Pixel coordinate grounding data
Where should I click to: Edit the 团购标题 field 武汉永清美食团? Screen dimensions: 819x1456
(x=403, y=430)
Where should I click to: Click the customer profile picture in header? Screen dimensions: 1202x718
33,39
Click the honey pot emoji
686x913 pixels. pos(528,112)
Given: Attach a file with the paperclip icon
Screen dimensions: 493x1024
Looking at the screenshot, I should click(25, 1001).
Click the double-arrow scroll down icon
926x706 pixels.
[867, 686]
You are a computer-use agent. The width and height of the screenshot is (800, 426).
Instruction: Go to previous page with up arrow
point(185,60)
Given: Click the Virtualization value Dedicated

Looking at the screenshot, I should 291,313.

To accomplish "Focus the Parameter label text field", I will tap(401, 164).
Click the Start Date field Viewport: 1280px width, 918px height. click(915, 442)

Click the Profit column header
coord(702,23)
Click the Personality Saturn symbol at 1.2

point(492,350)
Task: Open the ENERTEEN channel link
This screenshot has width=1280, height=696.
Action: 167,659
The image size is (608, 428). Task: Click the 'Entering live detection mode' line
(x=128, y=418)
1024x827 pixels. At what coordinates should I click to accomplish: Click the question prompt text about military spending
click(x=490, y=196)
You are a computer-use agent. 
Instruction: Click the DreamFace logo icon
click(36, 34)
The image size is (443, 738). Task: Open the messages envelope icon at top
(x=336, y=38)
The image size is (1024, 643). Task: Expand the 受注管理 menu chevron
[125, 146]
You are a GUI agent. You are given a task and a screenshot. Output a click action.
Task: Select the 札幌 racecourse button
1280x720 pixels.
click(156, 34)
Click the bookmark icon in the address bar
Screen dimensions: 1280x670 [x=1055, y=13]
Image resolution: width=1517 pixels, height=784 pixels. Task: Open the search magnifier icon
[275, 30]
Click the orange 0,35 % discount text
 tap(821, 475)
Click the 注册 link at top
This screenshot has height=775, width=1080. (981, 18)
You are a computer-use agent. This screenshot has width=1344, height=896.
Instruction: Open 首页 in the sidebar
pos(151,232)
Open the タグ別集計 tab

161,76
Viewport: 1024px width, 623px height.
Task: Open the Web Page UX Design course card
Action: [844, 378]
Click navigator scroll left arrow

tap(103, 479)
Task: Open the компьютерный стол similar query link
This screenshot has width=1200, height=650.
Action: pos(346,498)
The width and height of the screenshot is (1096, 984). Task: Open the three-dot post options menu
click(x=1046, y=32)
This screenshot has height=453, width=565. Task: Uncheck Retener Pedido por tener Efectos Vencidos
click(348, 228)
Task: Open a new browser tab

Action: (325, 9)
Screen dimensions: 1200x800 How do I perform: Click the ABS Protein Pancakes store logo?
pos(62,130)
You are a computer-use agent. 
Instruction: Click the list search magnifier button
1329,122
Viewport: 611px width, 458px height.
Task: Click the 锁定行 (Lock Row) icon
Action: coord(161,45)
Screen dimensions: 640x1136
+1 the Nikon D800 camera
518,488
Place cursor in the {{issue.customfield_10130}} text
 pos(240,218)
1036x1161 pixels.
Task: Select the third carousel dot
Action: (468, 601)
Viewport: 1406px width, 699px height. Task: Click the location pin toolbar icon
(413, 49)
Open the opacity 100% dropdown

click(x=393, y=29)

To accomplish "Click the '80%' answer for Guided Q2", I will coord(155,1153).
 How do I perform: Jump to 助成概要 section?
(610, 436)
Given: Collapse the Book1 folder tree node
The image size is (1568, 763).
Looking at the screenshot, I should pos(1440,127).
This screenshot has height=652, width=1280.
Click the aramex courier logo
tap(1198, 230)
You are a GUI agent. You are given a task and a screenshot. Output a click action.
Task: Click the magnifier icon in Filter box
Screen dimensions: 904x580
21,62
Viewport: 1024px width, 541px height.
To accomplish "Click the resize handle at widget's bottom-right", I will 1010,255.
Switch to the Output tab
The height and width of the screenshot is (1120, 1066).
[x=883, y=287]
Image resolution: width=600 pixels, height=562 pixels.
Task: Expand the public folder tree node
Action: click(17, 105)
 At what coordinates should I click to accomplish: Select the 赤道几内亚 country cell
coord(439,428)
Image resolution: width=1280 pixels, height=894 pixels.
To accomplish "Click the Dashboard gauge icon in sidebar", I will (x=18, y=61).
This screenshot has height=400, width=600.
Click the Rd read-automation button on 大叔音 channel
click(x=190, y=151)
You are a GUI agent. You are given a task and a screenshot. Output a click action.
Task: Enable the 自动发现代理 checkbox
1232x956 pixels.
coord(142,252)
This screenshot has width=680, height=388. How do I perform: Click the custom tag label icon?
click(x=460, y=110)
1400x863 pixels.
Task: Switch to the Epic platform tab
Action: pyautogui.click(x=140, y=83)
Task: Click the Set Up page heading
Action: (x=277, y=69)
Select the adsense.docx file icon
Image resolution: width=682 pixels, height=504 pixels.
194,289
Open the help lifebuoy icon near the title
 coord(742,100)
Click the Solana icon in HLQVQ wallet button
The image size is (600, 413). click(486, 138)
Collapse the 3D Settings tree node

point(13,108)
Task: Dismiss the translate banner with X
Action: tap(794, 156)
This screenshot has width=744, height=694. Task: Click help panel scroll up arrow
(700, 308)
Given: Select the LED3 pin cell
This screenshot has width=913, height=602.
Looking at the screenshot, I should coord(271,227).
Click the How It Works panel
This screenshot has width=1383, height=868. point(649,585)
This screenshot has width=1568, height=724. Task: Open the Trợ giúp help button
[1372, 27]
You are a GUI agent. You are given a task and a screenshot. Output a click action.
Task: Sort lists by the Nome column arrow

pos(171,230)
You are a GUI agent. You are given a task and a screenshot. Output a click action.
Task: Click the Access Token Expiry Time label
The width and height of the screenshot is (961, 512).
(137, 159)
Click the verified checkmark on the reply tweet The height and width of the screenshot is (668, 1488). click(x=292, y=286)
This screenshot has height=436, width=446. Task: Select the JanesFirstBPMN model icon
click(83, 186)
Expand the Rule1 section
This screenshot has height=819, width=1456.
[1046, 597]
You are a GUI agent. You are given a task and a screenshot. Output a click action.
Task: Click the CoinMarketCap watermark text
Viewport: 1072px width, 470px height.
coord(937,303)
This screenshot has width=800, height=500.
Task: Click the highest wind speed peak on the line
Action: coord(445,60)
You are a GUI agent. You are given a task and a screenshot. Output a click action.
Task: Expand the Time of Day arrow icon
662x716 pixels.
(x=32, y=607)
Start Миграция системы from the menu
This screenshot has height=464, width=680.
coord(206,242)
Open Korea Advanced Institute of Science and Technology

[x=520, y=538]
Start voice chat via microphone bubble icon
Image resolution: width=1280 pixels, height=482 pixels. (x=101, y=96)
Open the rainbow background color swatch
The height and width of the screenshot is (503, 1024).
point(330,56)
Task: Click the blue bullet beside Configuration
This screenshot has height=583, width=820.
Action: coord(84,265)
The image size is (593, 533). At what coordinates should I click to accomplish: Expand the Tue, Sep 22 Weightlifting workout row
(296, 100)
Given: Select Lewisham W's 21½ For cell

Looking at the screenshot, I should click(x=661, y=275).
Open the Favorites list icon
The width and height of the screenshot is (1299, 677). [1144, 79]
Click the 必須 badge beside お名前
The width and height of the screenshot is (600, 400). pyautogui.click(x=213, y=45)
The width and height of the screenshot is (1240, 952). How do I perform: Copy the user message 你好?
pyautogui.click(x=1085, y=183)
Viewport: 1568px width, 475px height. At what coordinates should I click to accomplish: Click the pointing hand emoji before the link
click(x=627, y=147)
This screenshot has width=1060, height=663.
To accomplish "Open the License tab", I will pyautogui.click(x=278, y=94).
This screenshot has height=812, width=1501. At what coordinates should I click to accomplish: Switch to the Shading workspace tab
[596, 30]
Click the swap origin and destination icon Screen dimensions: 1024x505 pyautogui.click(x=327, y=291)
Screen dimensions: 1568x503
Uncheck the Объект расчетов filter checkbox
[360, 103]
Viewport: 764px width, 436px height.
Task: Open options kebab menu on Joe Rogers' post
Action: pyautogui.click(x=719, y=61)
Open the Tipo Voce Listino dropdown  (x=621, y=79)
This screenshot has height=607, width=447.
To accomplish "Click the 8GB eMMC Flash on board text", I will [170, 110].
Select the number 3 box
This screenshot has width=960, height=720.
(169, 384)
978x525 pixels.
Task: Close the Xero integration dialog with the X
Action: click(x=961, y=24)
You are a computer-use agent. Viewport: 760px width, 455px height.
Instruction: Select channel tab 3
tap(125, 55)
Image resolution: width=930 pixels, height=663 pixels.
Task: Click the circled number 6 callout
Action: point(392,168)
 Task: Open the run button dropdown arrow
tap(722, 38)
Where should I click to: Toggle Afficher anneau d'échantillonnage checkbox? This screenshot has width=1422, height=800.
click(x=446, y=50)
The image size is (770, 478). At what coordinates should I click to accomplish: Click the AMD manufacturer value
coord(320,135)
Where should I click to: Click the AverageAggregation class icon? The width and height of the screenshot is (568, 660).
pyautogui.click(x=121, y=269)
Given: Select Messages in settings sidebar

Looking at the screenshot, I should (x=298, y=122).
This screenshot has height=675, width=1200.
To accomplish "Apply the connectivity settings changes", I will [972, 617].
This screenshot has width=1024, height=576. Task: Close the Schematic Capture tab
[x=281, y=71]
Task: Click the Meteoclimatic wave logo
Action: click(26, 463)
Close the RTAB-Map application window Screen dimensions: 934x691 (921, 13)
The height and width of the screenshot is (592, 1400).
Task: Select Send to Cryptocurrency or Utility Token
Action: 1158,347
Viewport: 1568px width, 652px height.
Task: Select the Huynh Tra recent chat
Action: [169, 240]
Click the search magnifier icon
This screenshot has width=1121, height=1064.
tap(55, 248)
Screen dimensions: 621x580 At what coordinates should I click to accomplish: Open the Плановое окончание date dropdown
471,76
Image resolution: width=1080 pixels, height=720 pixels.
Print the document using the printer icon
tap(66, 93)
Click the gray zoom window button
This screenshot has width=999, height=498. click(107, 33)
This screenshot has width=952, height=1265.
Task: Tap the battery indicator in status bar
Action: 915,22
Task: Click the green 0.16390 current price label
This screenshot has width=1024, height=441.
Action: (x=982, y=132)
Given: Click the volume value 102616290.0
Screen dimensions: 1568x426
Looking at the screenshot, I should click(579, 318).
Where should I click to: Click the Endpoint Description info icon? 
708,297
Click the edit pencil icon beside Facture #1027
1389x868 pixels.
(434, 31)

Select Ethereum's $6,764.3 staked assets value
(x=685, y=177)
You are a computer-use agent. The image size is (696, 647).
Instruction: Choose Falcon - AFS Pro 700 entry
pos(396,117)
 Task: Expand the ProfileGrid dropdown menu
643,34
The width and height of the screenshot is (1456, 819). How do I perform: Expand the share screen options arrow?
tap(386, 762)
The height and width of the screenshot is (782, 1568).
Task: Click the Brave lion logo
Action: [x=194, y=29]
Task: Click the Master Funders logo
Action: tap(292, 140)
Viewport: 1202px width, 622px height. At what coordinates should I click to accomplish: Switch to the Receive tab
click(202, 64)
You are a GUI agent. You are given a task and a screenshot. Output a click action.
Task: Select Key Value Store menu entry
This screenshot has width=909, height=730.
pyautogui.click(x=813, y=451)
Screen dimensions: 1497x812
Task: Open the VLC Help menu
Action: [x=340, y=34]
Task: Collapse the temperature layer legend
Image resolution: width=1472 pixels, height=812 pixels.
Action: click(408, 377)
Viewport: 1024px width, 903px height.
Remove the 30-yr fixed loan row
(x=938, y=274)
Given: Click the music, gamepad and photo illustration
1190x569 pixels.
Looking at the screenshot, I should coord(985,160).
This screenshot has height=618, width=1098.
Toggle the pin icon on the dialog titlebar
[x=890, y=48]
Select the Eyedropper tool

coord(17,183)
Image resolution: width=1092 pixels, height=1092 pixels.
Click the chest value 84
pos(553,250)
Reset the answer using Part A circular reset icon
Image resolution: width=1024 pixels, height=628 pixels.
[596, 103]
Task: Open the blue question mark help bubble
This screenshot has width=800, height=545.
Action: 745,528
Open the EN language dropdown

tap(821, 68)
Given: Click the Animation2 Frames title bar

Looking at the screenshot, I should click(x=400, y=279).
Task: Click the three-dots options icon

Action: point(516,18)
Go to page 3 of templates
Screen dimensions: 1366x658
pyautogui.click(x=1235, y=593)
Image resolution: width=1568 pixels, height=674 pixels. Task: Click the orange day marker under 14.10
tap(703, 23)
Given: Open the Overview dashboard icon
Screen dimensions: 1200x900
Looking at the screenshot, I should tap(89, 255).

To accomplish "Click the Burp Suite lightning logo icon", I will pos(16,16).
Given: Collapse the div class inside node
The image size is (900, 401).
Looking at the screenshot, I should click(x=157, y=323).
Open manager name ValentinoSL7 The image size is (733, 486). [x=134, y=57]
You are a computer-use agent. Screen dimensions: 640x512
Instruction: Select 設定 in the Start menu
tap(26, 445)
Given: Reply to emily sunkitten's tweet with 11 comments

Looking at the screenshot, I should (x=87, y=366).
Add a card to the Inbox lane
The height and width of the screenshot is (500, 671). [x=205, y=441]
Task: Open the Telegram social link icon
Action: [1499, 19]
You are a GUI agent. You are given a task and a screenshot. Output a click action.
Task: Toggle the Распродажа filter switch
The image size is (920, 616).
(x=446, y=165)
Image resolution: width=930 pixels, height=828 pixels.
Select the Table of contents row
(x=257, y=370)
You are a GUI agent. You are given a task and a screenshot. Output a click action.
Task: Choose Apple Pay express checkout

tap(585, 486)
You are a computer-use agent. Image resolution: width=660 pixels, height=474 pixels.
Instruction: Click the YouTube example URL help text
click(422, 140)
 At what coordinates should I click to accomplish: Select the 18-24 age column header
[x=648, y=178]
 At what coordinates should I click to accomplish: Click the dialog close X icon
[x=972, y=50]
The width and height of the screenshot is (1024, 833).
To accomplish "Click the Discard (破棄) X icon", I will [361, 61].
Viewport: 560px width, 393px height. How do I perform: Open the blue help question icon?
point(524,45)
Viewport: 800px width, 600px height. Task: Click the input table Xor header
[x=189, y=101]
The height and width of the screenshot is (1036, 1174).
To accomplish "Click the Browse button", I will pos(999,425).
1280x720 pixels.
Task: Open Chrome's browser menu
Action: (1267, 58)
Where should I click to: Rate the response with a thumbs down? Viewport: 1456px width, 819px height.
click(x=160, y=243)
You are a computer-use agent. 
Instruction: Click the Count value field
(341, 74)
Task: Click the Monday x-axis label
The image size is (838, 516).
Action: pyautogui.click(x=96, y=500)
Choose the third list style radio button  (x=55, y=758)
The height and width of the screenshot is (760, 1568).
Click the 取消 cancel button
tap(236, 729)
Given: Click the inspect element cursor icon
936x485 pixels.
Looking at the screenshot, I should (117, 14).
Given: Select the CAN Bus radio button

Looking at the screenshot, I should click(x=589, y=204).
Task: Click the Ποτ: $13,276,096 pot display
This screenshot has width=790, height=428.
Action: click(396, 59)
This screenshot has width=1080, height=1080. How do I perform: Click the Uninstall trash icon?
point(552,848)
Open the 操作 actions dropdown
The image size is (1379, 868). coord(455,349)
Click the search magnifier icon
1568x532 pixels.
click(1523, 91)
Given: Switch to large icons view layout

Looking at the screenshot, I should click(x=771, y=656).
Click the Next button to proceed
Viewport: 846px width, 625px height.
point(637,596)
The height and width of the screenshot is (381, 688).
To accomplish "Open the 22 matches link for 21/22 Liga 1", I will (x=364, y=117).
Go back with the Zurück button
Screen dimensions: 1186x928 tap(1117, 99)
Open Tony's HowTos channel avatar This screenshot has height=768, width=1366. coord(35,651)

> _Exercise brief_:
Note every line above where the string "Time" shows up, and copy those lines.

> _Task response_:
Task: Click the Access Token Expiry Time label
Task: Expand the Time of Day arrow icon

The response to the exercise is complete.